Pero no sólo maduran rápido las nuevas promociones. Al tiempo, se expanden por el mapa, en una diseminación geográfica que coloniza el territorio de la vieja piel de toro. Quizás Teruel no exista todavía, pero claramente se acabó el hablar en exclusiva de Madrid y Barcelona. El páramo se ha acabado. De Pamplona a Córdoba o Granada, de Coruña a Alicante o Castellón, en Olot, Cartagena, Mataró o el Puerto de Santa María, los estudios profesionales ocupan brillantemente una periferia que ya no es promesa sino referencia inexcusable.

Sin embargo, et in Arcadia ego: no todo es idílico, por supuesto. Esa calidad disciplinar, ampliamente demostrada y reconocida por la profesión, no ha conseguido mejorar la percepción crítica por parte de una sociedad siempre recelosa, que mira la investigación exigente con desconfianza y entiende la búsqueda de la excelencia en términos de divismo. La autocomplacencia narcisista que nos tienta insidiosamente apenas disimula la persistente incomunicación entre arquitectos y sociedad. Y siendo esto lamentable, aunque a la vez comprensible, menos justificable parece que la cultura arquitectónica avance más rápidamente que las ordenanzas necrosadas de nuestras principales ciudades y las posibilidades reales de materializarse.

Construir hoy en la ciudad histórica es una proeza. La tiránica y mediocre inundación de normas de obligado cumplimiento, escrutada por un sinnúmero de comités de vigilancia, rasea a nivel de la más tosca vulgaridad cualquier atisbo de arquitectura innovadora. A falta de ideas sobre la ciudad que se quiere, basta resignarse a mantener la que se tiene. ¿Progreso? Viejo concepto de una modernidad hoy superada…

La ciudad es todos y de todos, cierto. Mas la idea de la ciudad la generan pocos y la construyen menos. De la convergencia sumatoria de auctoritas y potestas, de saber y poder, hemos heredado los ámbitos urbanos que nos enriquecen como ciudadanos.

Ya no más. Los agentes sociales, a la búsqueda del lucro rápido, y los estamentos políticos y administrativos, celosos de su poder no compartido, han sabido excitar el apoyo de las masas y concitar su desconfianza ante el intelecto crítico. ¿Será preciso aducir ejemplos? La abyecta polémica sobre el proyecto de Moneo para el Prado, manipulada en términos literalmente goebelsianos, alimenta las ventas periodísticas mientras avergüenza al intelecto. Ni un argumento, excepto descalificaciones sin base, ironías vacuas o insultos declarados. Menestrales y amas de casa exigirán con desparpajo dialogar con el catedrático, decano de Harvard, único de los interlocutores que ha dedicado su vida al estudio de la arquitectura, la ciudad y sus problemas.

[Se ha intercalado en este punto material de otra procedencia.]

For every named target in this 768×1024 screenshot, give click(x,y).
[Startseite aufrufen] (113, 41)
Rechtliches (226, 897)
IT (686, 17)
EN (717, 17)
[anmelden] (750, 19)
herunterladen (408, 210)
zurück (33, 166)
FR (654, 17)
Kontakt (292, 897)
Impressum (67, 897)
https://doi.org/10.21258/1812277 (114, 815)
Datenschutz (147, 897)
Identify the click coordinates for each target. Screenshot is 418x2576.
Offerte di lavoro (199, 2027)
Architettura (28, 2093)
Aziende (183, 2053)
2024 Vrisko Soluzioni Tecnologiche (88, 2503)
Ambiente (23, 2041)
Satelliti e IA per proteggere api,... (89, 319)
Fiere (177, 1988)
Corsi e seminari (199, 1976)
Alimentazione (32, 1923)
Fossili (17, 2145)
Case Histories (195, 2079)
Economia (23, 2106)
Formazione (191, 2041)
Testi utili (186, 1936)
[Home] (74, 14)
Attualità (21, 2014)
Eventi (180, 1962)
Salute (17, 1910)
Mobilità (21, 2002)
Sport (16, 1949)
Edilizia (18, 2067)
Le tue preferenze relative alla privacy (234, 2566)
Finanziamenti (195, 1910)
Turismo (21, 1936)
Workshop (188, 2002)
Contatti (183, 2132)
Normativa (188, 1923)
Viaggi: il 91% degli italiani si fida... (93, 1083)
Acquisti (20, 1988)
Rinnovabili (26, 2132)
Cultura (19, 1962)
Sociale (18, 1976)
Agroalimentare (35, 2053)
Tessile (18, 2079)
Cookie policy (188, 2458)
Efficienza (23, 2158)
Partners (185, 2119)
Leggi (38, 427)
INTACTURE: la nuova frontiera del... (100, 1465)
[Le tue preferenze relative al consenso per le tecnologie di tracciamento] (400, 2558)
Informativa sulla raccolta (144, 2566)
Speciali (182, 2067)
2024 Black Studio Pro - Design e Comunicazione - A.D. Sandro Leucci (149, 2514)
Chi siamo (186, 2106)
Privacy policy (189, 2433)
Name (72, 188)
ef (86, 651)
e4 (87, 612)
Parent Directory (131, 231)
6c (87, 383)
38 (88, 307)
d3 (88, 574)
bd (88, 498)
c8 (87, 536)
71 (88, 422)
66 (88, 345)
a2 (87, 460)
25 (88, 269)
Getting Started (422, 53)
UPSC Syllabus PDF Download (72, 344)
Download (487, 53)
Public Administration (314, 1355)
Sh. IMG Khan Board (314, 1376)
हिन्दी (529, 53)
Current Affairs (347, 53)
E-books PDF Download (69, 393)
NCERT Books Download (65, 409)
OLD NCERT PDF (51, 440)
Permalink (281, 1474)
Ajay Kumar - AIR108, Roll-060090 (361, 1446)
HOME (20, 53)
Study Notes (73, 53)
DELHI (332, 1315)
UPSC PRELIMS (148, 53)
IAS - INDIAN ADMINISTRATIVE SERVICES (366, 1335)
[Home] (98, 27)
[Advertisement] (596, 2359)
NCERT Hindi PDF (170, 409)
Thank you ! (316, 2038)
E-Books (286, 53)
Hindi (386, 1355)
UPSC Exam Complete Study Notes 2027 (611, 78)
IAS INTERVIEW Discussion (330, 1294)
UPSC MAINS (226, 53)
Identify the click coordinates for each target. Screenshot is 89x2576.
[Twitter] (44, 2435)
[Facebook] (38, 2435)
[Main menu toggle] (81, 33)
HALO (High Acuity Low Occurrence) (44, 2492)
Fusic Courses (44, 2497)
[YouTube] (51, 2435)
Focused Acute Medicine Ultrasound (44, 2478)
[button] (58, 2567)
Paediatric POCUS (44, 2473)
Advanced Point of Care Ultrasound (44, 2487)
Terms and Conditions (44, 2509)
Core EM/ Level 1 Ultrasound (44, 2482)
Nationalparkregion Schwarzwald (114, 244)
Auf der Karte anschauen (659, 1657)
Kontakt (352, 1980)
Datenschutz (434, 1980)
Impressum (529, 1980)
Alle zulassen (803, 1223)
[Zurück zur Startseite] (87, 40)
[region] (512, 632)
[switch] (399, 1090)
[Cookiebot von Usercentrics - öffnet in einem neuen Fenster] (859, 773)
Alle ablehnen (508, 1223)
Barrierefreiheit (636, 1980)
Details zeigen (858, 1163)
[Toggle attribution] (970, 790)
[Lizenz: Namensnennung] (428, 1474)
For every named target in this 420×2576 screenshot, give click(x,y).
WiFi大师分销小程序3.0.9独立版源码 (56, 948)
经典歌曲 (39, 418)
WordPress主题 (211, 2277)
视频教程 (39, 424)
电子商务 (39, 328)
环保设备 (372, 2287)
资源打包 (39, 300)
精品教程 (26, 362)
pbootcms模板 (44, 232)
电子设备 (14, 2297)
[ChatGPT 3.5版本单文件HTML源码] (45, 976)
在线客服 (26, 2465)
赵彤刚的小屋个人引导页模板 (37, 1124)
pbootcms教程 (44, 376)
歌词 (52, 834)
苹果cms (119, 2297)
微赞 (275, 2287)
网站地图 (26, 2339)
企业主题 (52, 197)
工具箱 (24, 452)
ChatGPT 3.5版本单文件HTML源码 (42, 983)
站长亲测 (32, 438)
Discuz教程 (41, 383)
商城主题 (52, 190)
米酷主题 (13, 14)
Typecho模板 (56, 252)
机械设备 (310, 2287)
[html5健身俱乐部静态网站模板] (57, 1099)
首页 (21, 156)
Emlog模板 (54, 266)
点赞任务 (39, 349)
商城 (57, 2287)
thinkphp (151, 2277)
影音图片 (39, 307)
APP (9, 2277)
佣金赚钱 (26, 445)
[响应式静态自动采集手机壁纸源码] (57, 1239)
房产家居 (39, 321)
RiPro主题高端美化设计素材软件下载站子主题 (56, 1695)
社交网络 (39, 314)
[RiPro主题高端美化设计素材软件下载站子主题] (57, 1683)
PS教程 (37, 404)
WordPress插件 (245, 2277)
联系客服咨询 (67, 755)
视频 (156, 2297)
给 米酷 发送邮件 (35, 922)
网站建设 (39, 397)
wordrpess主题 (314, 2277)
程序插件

Alguien tendrá que decir alguna vez que mejor que aventurar opiniones es adquirir ciencia, idoneidad para el juicio. Que si bien todo el mundo tiene derecho a opinar, no lo tiene a que se tomen en serio sus opiniones, en la medida en que surjan del frívolo «pues a mí me parece» o del peor «pues a mí me gusta». Y que el diálogo entre el que sabe y el que no sabe se llama enseñanza.

Ya estoy escuchando los dicterios de los nuevos inquisidores, que velan por la pureza del pensamiento políticamente correcto: la expresión de estos juicios, fuera del ámbito académico, no contribuye sino a subrayar la acusación de autista ya asociada al mundo universitario. No importa. Puede que estos desencuentros sean necesaria demostración de que el espíritu crítico, que siempre crea sarpullidos, sigue funcionando con eficacia. Triste sociedad, la que no esté en crisis…

Lo determinante, lo nuclear, es el sustrato educativo, la base teórica, la formación. Solamente cuentan, finalmente, la preparación, que es ardua, y la creatividad, que es insustituible. Y ambas cosas parecen ir razonablemente bien en España. La seriedad de la enseñanza en las principales escuelas —unánimemente elogiada por los de fuera— explica la cosecha de Venecia. Y permite esperanzas optimistas de un verano de plenitud, que reviente sin aviso por la espiga de trigo ayer sembrada.